◆ **What is required**: What are the lines from the one with "Task: Add training under Work details" through the end of the records below, written out exactly and without the pictures?

[Opening Record set section]

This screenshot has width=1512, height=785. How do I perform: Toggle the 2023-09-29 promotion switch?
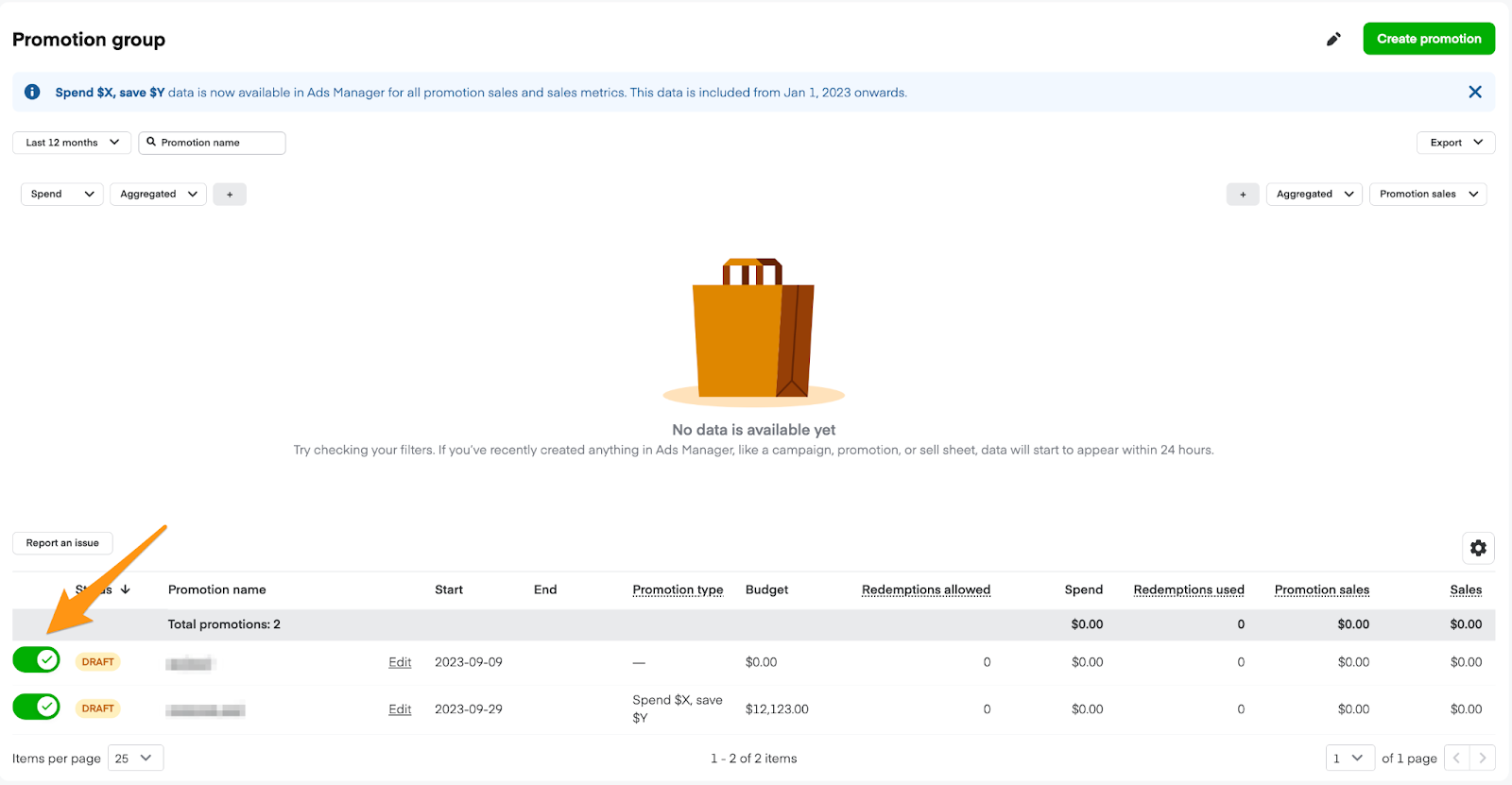(x=37, y=707)
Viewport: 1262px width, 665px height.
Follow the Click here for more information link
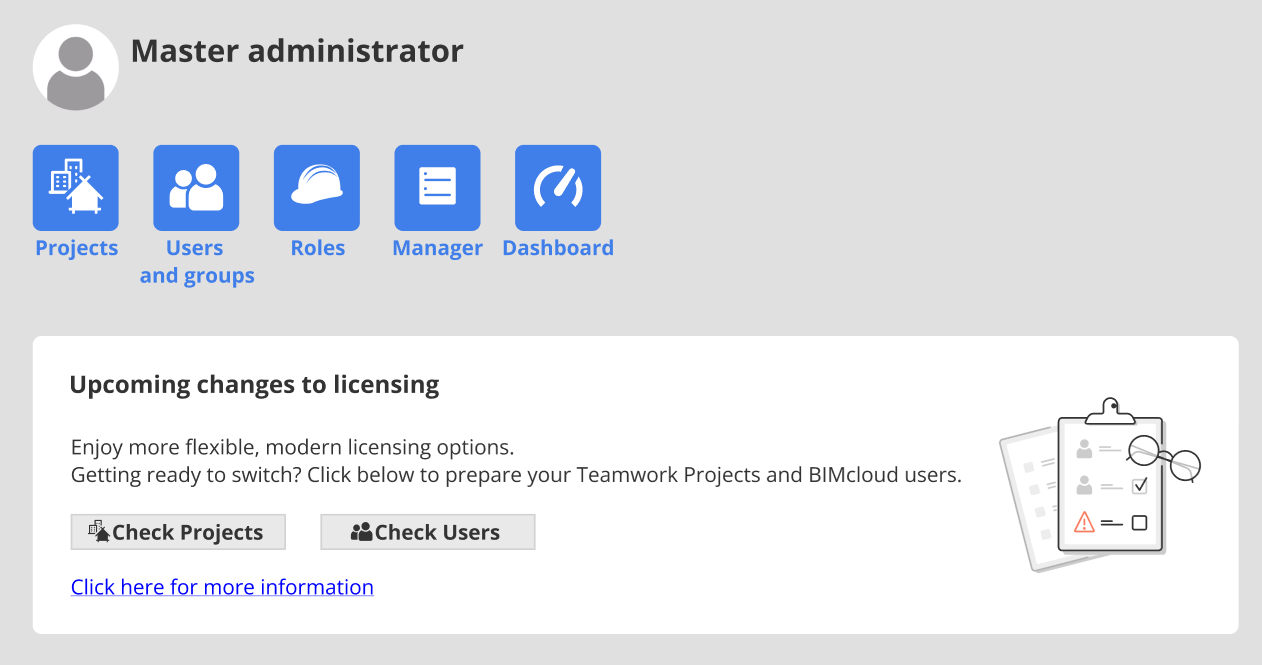click(222, 587)
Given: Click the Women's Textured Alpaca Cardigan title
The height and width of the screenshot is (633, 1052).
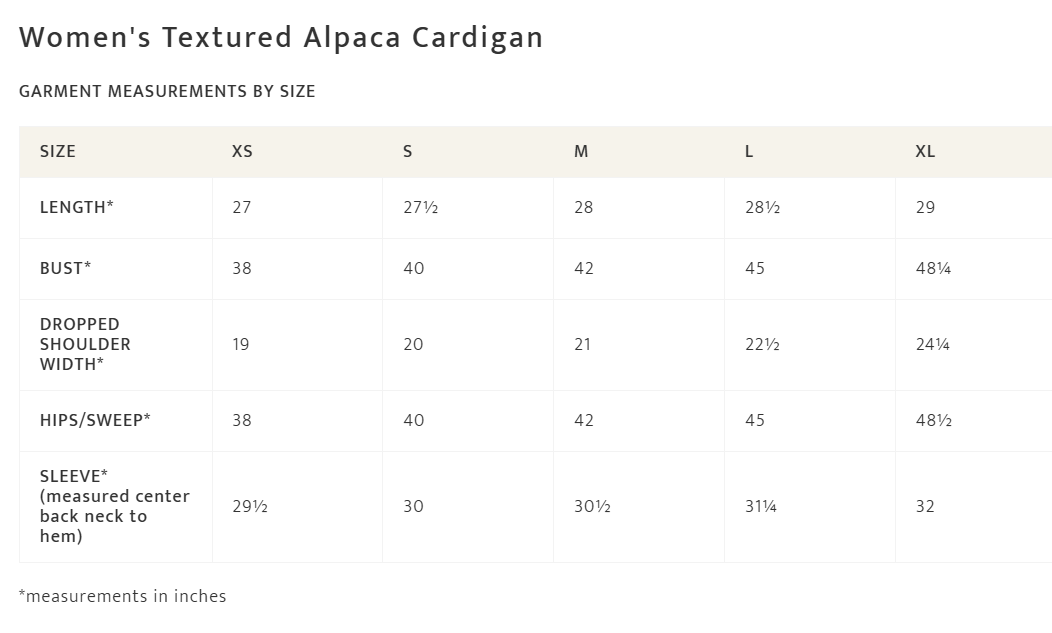Looking at the screenshot, I should pos(281,37).
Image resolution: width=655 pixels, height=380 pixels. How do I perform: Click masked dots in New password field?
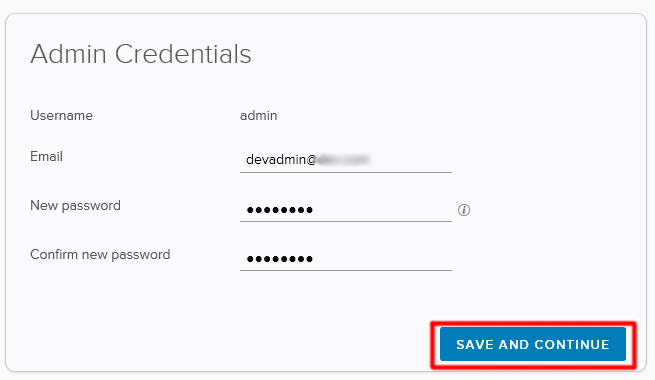pyautogui.click(x=279, y=210)
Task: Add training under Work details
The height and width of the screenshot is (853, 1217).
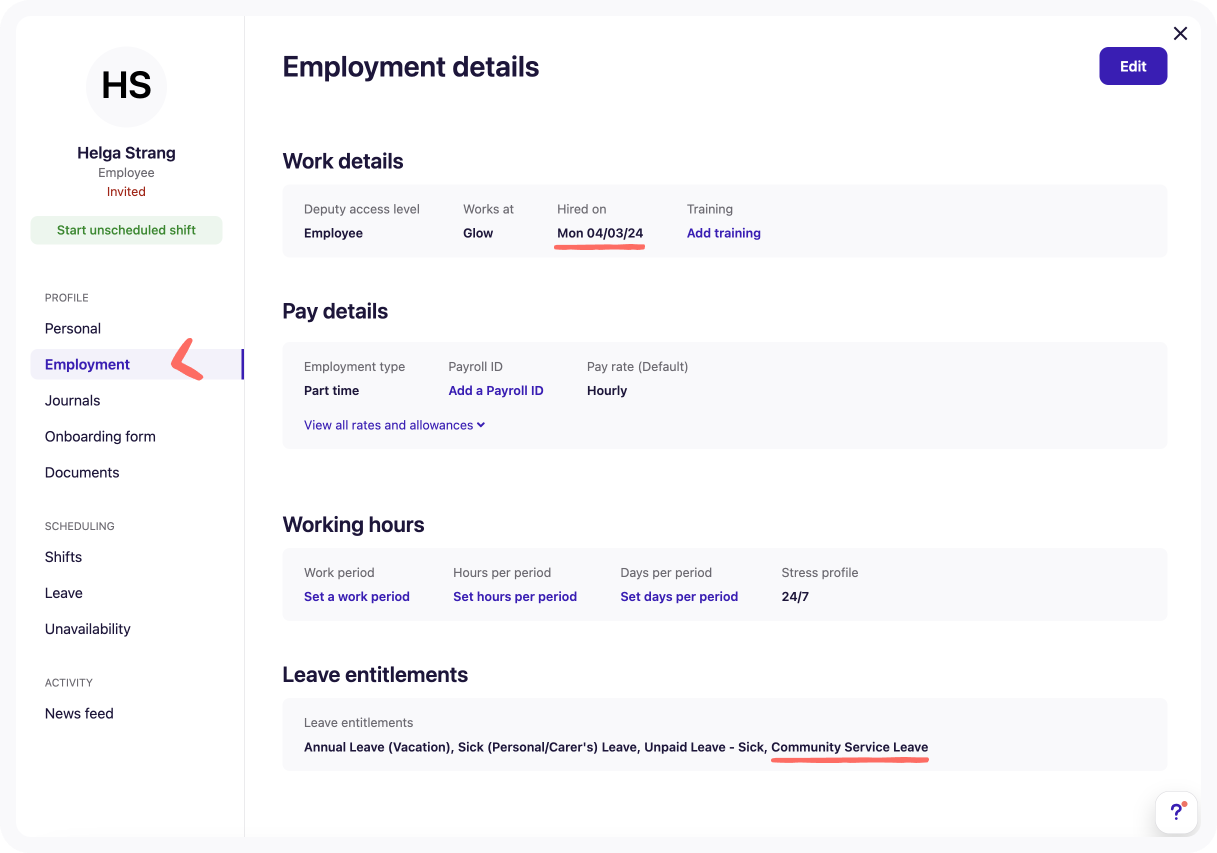Action: point(723,232)
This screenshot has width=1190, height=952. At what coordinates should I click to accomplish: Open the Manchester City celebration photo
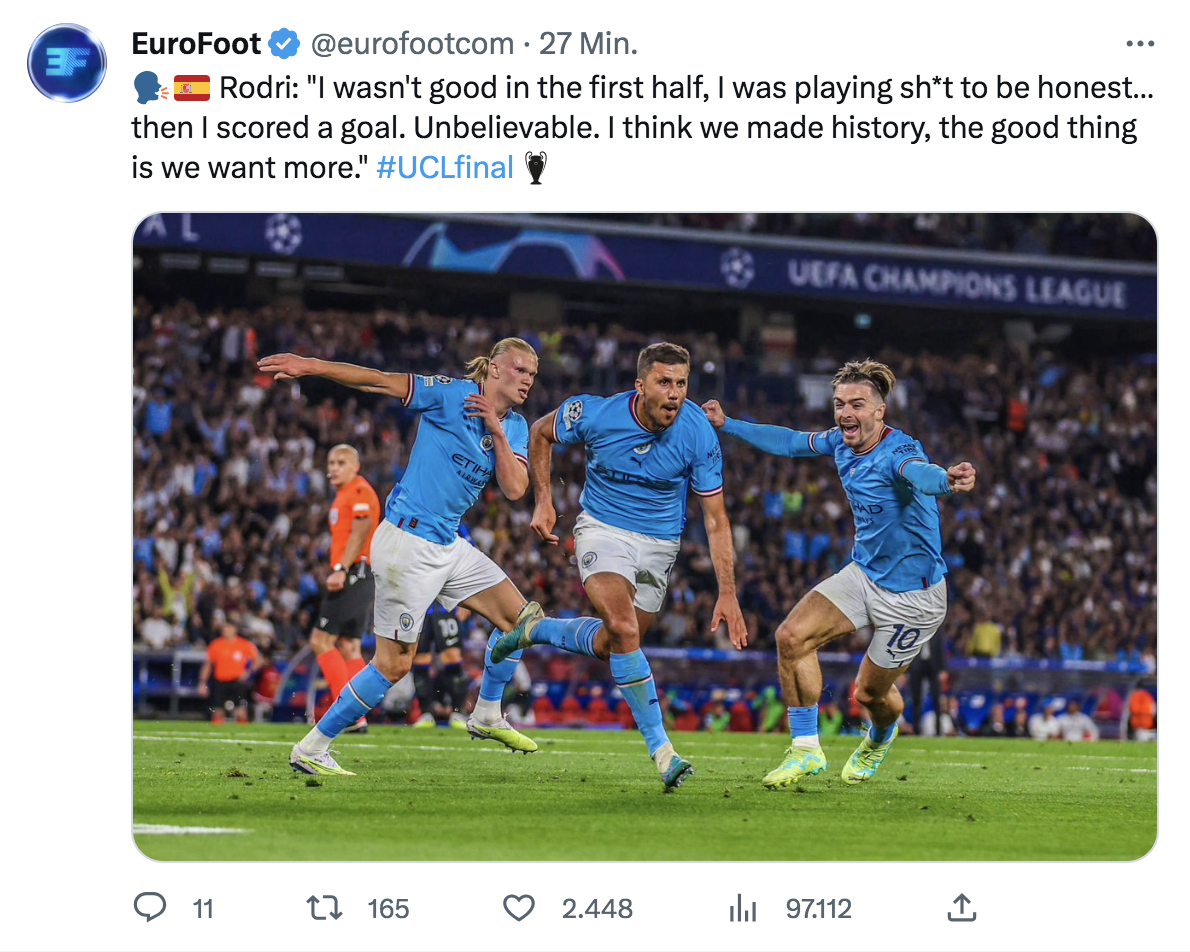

[Closing Record set section]

◆ **Exercise response**:
Task: Add training under Work details
The height and width of the screenshot is (853, 1217).
Action: point(723,232)
This screenshot has width=1190, height=952. At what coordinates should I click to accomplish: Open the Manchester City celebration photo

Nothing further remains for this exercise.